» **DIRECTIONS**
a) In the text on Germany's lockdown extension, what death toll did the Robert Koch Institute report on Tuesday?
b) Set down the stretch of the text on Germany's lockdown extension from "He said one" through "989 at 47,622.", word for word.
c) Render this sentence from the text on Germany's lockdown extension in Spanish: "New infections have been decreasing in recent days and pressure on intensive care units has eased slightly, but virologists are worried about the possible spread of more infectious variants of the virus."

» **TEXT**

● ● ● ● ●

Germany: Chancellor Angela Merkel is set to agree with regional leaders to extend a lockdown for most shops and schools until mid-February as part of a package of steps to try to rein in the coronavirus, sources said before talks on Tuesday as reported by Reuters.

Ahead of her meeting with the State premiers, Germany’s Chancellor Angela Merkel said that she wants the lockdown to be extended until February 15, as cited by Bild newspaper.

The meeting between Merkel and state leaders is due later this Tuesday, initially scheduled for 25 January.

The German government spokesman Steffen Seibert said:  “The reason is the mutation of the virus that has appeared.”

New infections have been decreasing in recent days and pressure on intensive care units has eased slightly, but virologists are worried about the possible spread of more infectious variants of the virus.

“It is likely that we will agree on a two-week extension,” said one person involved in the talks, confirming a report in Bild daily. The existing lockdown runs until Jan. 31.

The federal government has proposed that people are obliged to wear medical masks on public transport and in shops and that aid for companies should be improved due to the extension, a draft of the resolution to be discussed showed, we wrote about this here>>>.

The federal government would also create a working group to draw up a blueprint for a safe and fair opening strategy, said the draft.

READ ALSO: Germany prepares for stricter restrictions – resumption of border controls, suspension of public transport

“The infection numbers have been going down for several weeks or stagnating and that’s good. Now we are facing a very aggressive mutation that we have to respond to,” Berlin Mayor Michael Mueller told German television.

He said one focus would be encouraging people to work from home.

“There is much more room for manoeuvre,” said Mueller, adding states aimed to get employees to have to justify why employees had to come to work.

Leaders would also discuss curfews, already in place in some states, but it was unlikely they would be imposed everywhere, he said. We wrote about leaders debating the extension to a night curfew here>>.

The number of confirmed coronavirus cases had risen by 11,369 to 2.05 million, the Robert Koch Institute (RKI) for infectious diseases showed on Tuesday. The death toll was up 989 at 47,622.

● ● ● ● ●

» **RECORDED INFORMATION**
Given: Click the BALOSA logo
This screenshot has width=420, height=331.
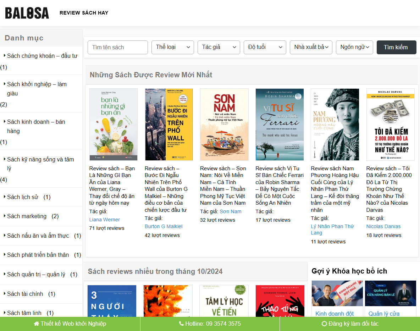Looking at the screenshot, I should pos(27,13).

● ● ● ● ●

» **ANSWERS PER TASK**
a) 47,622, up 989.

b)
He said one focus would be encouraging people to work from home.

“There is much more room for manoeuvre,” said Mueller, adding states aimed to get employees to have to justify why employees had to come to work.

Leaders would also discuss curfews, already in place in some states, but it was unlikely they would be imposed everywhere, he said. We wrote about leaders debating the extension to a night curfew here>>.

The number of confirmed coronavirus cases had risen by 11,369 to 2.05 million, the Robert Koch Institute (RKI) for infectious diseases showed on Tuesday. The death toll was up 989 at 47,622.

c) Las nuevas infecciones han ido disminuyendo en los últimos días y la presión sobre las unidades de cuidados intensivos se ha aliviado ligeramente, pero a los virólogos les preocupa la posible propagación de variantes más infecciosas del virus.